Semenjak masa kanak-kanak, Imam Hasan al-Banna telah
mendapatkan mendapatkan pendidikan berbagai bidang ilmu khususnya keislaman.
Saat usia remaja, ia aktif dalam kelompok Tasawuf Hassafiyah. Di bidang fikih,
ia penganut madzhab Hanbali. Imam Hasan al-Banna melanjutkan studinya ke
Universitas Dar al-Ulum di Cairo. Ia dikenal sebagai mahasiswa yang rajin,
cerdas dan berbakat jadi pemimpin. Ia berhasil menyelesaikan studinya di
universitas itu dalam usia relatif muda yakni 21 tahun.
Kemudian ia kembali ke daerah kelahirannya dan mulai
merumuskan ide-ide pembaharuannya serta aktif melibatkan diri dalam kegiatan
masyarakat. Sejak itulah ia mulai dikenal umum, ide-idenya menarik perhatian
dan simpati banyak orang. Imam Hasan al-Banna bersama ide-idenya tidak lepas
dari pengaruh situasi sosial-politik Mesir yang tampak dihadapannya.
Setelah Sa’d Zaglul wafat 23 Agustus 1927, pemimpin kemerdekaan Mesir, meninggal maka terjadi
disintegrasi politik dalam negeri dan Mesir menjadi ajang pertarungan antara
partai politik. Akibat persaingan yang tidak sehat ini, memudarlah semangat
nasionalisme dan lemah lelah bangsa Mesir. Selain itu, partai politik yang
berkuasa saat itu sudah tidak berkiblat ke Islam dalam menentukan arah
kebijaksanaan politiknya, melainkan sepenuhnya berkiblat ke barat.
Seluruh aturan, kebiasaan, nilai-nilai moral dan
konsepsi politiknya berorientasi ke barat. Dalam bidang agama dan moral, Mesir tampaknya
sudah melupakan Islam sebagai pandangan hidup. Di bidang ekonomi, rakyat jatuh miskin dan lemah, sumber daya alam modal dan pengawasan perekonomian
berada di tangan asing.
Sementara itu, dalam dunia pendidikan terjadi pula
kepincangan terutama dalam soal kurikulum. Sekolah-sekolah pemerintah hanya mementingkan
pengetahuan umum dan mengesampingkan ilmu Islam. Sebaliknya, sekolah-sekolah agama semata-mata
mengutamakan ilmu agama dan tidak menghiraukan ilmu umum.
Selain itu, khusus di bidang politik tampak adanya
pengelompokan dan pemisahan tajam antara ahli agama dan ahli politik.

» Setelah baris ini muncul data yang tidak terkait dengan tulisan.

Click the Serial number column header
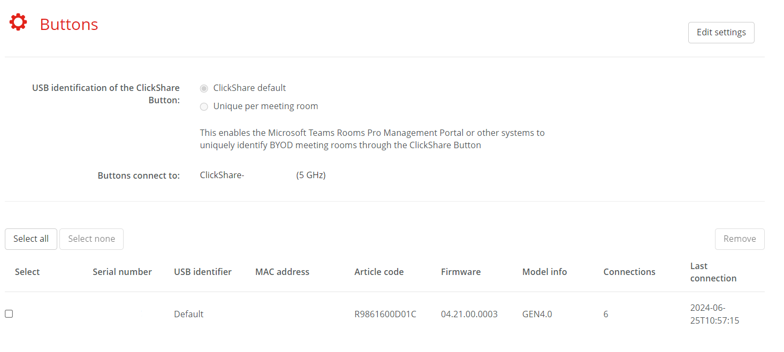The width and height of the screenshot is (784, 352). pos(122,272)
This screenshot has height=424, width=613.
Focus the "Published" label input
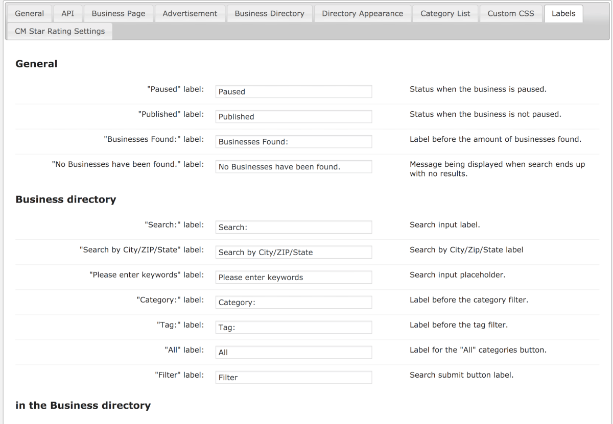293,117
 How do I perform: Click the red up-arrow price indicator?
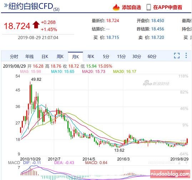pyautogui.click(x=36, y=25)
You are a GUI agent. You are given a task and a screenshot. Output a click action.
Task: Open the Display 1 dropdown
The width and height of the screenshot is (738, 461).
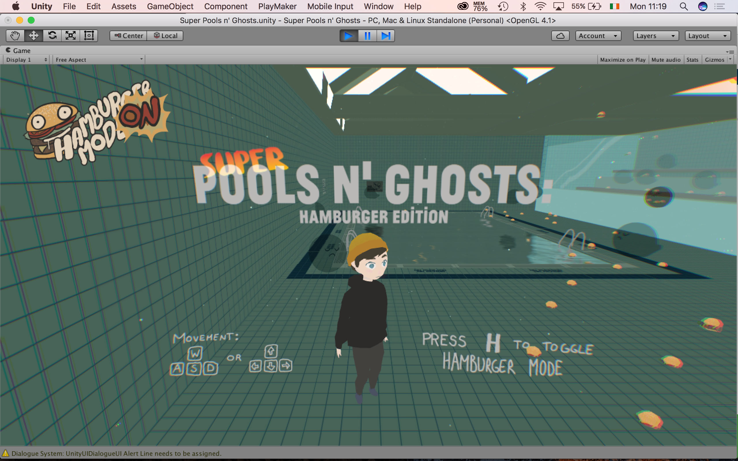click(x=26, y=60)
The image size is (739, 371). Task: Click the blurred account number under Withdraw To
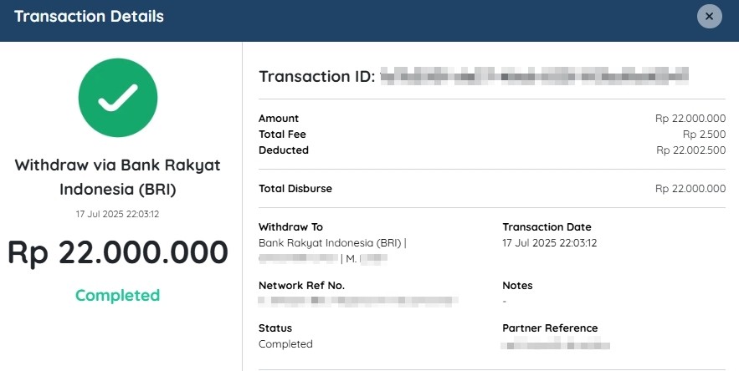(x=298, y=258)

Ahli agama
dipandang hanya berwenang berbicara mengenai agama dan ahli politik berwenang
berbicara mengenai politik. Berbicara mengenai politik dipandang tabu bagi ahli
agama Sehingga waktu itu terutama di Mesir muncul organisasi agama seperti
perkumpulan tasawuf yang mencantumkan dalam anggaran dasarnya bahwa organisasi
itu tidak mempunyai hubungan dengan soal politik.
Sebaliknya, lahir pula banyak partai politik yang
mengaku tidak mempunyai hubungan dengan soal agama. Kemerosotan yang
telah melanda Mesir itu, hanya dapat diatasi dengan kembali kepada Alquran dan
hadis serta Sirah Nabi Muhammad Shallallahu Alaihi Wasallam. Ide dasar yang dikemukakan Imam Hasan al-banna adalah
bahwa Islam membawa ajaran yang sempurna mencakup semua aspek kehidupan. Tampaknya ide itu ia lontarkan sebagai
reaksi terhadap berbagai ide yang telah berkembang pada waktu itu seperti
sekularisme dan westernisme.
Sebenarnya apa yang diinginkan oleh Hasan al-banna
adalah diterapkannya ajaran Islam secara total dalam seluruh aspek kehidupan.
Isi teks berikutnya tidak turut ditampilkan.